> Required task 1: In the memo on FINRA's proposal, what is the deadline for members to email their comments?

> Document extract:
— START —
Please note that this may be our last opportunity to provide feedback on these rules prior to their adoption. Members with comments on the proposal that they would like the Institute to consider raising in our comment letter should provide such comments to the undersigned by email (tamara@ici.org), no later than Friday, July 12th. Such email should detail the portion of the rule of concern, why it is of concern, and your recommendation for addressing the concern.
In general, FINRA’s proposal would:
Below is a brief summary of issues the Institute’s members may want to consider as they review FINRA’s proposal and its impact on principal underwriters of mutual funds. In certain places, which are indicated by bolded text, the Institute seeks input from members to determine whether a proposed revision is of concern to our members and should be addressed in our comment letter.If so, we seek information from members regarding such concern and what our letter should recommend to address it.
The NASD’s definition of “branch office” has long been problematic for mutual fund wholesalers who may conduct their activities either at home or at locations away from a FINRA member’s office. While this definition excludes any location that is the associated person’s primary residence so long as certain conditions are met, the rule denies this exclusion to any location that is responsible for supervising the activities of persons associated with the member at one or more non-branch location. Proposed FINRA Rule 3110(e)(2)(B) would continue to deny the exclusion from the definition of “branch office” to any location responsible for supervising the activities of persons at one or more non-branch locations. Based on the nature of the activities conducted by mutual fund regional distributors and wholesalers out of their homes, the Institute will again advocate for excluding homes of regional distributors and wholesalers from the rule’s definition of “branch office.”
NASD Rule 3010(c) requires each NASD member to review on a regular basis the activities of each office, including each non-branch location. The rule describes these reviews, which are intended to ensure that each of the broker-dealer’s offices is protecting customers’ interests, complying with applicable regulatory requirements, and dealing fairly with customers. As proposed, FINRA Rule 3110(c) would require:
Such inspections must be documented by a written report that must be maintained for at least three years and includes specified testing and verification of the member’s applicable policies and procedures for activities that are listed in subdivision (c)(2)(A) of the rule. Pursuant to proposed Rule 3110(c)(2)(D), if a member does not engage in all of the listed activities at the location being inspected, “the member must identify those activities in the location’s written inspection report and document in the report that supervisory policies and procedures for such activities must be in place at that location before the member can engage in them.”
The Institute plans to again advocate for FINRA not requiring regular internal inspections of the homes of regional distributors and wholesalers on the basis that such inspections would not further the interest of any retail client or advance any regulatory or public interest.
These provisions in the proposed rule would require that a member’s supervisory procedures prohibit an associated person who performs a supervisory function from “reporting to, or having their compensation or continued employment determined by, a person or persons they are supervising.” If a member determines, however, that compliance with this prohibition is not possible “because of the member’s size or a supervisory personnel’s position within the firm, the member must document . . . the factors the members used to reach such determination” and how the member’s supervisory arrangement otherwise comports with the rule’s requirements. According to the proposed rule’s Supplementary Material .11, this circumstance “generally will arise only in instances where: (a) the member is a sole proprietor in a single-person firm; (b) a registered person is the member’s most senior executive officer (or similar position); or (c) a registered person is one of several of the member’s most senior executive officers (or similar positions).”
— END —
> Required task 2: Reproduce the stretch of rows from "This screenshot has width=599, height=393." through "Looking at the screenshot, I should coord(231,153).", substituting "messages" for "friend requests" and leaving everything else unchanged.

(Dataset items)
— START —
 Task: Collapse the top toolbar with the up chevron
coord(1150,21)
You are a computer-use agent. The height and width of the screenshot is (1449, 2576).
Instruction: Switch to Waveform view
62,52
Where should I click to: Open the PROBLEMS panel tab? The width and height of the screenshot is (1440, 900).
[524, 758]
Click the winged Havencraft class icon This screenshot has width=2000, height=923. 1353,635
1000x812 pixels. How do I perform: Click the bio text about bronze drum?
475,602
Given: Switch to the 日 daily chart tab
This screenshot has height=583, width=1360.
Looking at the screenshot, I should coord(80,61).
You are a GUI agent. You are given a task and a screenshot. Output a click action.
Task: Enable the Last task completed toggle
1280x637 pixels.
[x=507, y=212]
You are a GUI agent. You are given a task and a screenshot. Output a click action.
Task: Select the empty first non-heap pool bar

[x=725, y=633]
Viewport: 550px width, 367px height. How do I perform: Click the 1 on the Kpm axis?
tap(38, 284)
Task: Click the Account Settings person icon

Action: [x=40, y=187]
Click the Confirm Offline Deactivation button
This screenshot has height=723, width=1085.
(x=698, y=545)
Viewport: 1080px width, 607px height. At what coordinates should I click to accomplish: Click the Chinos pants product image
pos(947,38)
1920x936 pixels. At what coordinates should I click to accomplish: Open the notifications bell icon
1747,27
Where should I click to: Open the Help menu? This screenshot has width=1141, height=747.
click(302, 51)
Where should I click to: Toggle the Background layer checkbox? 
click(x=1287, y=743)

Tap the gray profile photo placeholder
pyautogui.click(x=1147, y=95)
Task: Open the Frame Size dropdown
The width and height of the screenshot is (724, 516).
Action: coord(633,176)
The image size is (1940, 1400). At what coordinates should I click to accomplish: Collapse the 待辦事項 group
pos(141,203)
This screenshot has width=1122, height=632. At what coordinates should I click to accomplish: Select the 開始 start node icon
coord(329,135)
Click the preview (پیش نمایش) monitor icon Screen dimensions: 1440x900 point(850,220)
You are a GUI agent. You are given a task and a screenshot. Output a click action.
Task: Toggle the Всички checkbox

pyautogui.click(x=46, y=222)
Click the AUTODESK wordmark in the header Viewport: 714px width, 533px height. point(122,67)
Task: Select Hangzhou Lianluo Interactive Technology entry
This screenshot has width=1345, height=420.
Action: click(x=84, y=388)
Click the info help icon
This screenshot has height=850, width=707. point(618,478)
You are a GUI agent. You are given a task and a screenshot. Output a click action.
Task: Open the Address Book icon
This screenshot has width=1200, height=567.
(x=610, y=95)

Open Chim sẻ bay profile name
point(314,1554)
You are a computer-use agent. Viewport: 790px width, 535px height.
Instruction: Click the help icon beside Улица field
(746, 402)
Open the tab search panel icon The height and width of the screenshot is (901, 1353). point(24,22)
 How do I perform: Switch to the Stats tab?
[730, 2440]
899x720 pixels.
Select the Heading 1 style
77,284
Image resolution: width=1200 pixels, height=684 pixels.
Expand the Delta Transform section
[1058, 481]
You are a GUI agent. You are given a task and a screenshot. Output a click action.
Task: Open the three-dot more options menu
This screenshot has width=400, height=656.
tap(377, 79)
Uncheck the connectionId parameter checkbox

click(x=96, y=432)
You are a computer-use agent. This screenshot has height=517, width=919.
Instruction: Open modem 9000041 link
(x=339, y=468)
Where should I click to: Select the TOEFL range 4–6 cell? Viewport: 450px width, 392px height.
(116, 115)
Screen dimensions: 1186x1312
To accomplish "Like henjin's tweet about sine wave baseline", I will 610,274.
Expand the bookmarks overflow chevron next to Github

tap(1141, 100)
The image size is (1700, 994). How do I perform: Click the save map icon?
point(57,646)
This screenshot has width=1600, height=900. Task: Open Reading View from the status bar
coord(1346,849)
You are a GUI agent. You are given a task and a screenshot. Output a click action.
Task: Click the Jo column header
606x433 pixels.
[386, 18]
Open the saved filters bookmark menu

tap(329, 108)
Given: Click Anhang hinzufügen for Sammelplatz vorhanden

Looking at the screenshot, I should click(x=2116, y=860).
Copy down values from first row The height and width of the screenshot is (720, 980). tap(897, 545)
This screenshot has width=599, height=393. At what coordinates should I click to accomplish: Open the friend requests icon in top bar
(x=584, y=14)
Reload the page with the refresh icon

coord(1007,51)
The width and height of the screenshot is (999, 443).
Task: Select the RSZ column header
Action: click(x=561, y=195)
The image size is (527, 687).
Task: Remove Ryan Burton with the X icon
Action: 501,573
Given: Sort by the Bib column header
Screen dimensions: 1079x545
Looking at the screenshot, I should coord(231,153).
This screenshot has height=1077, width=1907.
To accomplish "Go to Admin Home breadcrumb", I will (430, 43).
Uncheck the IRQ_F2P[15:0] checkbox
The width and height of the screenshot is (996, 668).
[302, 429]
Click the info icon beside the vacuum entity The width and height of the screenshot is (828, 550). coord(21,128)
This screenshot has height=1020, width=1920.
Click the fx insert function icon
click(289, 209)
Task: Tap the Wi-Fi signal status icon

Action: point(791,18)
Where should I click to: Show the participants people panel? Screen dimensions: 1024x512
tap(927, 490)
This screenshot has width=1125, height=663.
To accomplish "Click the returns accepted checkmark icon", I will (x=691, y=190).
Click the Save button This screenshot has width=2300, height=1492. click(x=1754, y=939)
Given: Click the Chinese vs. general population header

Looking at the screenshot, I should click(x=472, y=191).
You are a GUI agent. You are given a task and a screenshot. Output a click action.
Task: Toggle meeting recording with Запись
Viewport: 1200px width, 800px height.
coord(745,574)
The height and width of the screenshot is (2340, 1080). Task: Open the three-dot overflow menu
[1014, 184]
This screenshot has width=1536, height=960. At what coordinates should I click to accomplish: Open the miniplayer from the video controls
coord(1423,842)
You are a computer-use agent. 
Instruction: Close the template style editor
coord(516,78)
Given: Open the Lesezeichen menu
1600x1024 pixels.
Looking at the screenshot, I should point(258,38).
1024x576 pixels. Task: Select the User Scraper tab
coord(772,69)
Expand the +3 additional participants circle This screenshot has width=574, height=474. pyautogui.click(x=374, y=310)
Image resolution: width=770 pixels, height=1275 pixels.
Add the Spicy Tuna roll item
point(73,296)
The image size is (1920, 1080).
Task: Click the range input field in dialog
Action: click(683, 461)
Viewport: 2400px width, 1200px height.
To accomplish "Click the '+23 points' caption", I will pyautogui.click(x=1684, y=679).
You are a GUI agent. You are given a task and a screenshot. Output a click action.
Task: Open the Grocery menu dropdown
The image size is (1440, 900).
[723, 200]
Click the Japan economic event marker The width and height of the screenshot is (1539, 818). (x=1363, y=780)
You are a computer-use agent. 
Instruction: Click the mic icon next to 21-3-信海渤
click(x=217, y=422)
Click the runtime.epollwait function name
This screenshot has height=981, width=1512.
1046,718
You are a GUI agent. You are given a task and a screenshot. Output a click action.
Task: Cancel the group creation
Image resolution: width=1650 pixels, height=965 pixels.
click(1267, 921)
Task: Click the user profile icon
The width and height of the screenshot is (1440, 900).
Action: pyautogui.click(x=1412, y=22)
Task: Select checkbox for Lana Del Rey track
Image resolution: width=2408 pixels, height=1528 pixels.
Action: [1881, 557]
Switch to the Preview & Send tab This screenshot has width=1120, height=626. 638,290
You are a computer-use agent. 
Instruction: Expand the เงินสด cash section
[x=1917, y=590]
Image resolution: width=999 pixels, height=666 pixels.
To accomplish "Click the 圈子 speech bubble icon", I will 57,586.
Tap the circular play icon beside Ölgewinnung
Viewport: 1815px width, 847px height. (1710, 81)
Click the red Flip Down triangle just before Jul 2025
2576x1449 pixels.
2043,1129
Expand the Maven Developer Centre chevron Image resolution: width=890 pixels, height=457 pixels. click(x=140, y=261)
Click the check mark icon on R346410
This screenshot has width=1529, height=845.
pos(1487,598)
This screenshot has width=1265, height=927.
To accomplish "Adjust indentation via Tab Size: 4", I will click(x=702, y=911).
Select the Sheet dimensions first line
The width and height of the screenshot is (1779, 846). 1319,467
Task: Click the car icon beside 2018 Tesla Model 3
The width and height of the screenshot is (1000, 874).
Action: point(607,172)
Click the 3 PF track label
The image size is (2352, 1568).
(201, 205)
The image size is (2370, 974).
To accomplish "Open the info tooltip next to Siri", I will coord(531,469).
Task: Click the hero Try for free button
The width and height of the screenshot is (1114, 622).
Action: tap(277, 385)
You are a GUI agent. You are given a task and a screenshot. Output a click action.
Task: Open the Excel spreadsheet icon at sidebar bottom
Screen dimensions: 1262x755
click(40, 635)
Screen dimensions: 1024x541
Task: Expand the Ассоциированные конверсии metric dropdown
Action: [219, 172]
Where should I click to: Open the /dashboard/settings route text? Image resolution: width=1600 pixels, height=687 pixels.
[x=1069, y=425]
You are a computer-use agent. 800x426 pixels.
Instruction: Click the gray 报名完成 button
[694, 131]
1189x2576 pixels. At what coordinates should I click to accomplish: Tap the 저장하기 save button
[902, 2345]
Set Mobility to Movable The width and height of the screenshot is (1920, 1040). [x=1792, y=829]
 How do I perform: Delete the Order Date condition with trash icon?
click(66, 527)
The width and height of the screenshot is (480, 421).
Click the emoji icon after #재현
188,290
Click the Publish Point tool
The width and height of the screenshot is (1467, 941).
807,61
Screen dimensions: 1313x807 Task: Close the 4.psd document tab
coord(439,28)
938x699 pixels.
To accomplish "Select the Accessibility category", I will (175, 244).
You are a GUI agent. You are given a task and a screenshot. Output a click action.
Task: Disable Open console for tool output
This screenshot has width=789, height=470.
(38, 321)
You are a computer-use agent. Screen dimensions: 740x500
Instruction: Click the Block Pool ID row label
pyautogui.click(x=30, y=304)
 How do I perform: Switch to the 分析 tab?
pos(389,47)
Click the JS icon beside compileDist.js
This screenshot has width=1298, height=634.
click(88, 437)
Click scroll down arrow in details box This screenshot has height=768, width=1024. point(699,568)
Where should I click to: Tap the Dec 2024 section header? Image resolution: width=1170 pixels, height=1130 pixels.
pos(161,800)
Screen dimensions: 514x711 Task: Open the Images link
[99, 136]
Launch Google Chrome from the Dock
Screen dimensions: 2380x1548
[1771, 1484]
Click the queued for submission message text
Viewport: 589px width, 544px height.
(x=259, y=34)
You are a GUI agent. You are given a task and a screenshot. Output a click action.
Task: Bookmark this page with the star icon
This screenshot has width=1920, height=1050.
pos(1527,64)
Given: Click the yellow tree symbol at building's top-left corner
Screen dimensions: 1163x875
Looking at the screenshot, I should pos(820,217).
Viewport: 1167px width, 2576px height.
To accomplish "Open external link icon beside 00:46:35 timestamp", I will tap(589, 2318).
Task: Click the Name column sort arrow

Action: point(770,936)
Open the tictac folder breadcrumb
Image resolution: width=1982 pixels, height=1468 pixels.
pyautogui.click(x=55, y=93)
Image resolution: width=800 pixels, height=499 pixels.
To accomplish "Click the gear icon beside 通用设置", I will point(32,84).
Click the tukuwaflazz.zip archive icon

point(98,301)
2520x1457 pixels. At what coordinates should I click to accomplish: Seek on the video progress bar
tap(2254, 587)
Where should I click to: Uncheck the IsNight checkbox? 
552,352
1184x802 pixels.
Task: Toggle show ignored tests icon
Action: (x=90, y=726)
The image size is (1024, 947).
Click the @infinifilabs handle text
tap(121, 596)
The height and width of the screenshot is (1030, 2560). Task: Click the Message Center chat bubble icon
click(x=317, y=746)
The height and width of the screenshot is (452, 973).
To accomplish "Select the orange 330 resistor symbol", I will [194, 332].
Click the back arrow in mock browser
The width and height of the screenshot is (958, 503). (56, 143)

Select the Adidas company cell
— END —
> Full solution 1: Friday, July 12th.

> Full solution 2:
This screenshot has width=599, height=393. At what coordinates should I click to accomplish: Open the messages icon in top bar
(x=584, y=14)
Reload the page with the refresh icon

coord(1007,51)
The width and height of the screenshot is (999, 443).
Task: Select the RSZ column header
Action: click(x=561, y=195)
The image size is (527, 687).
Task: Remove Ryan Burton with the X icon
Action: 501,573
Given: Sort by the Bib column header
Screen dimensions: 1079x545
Looking at the screenshot, I should coord(231,153).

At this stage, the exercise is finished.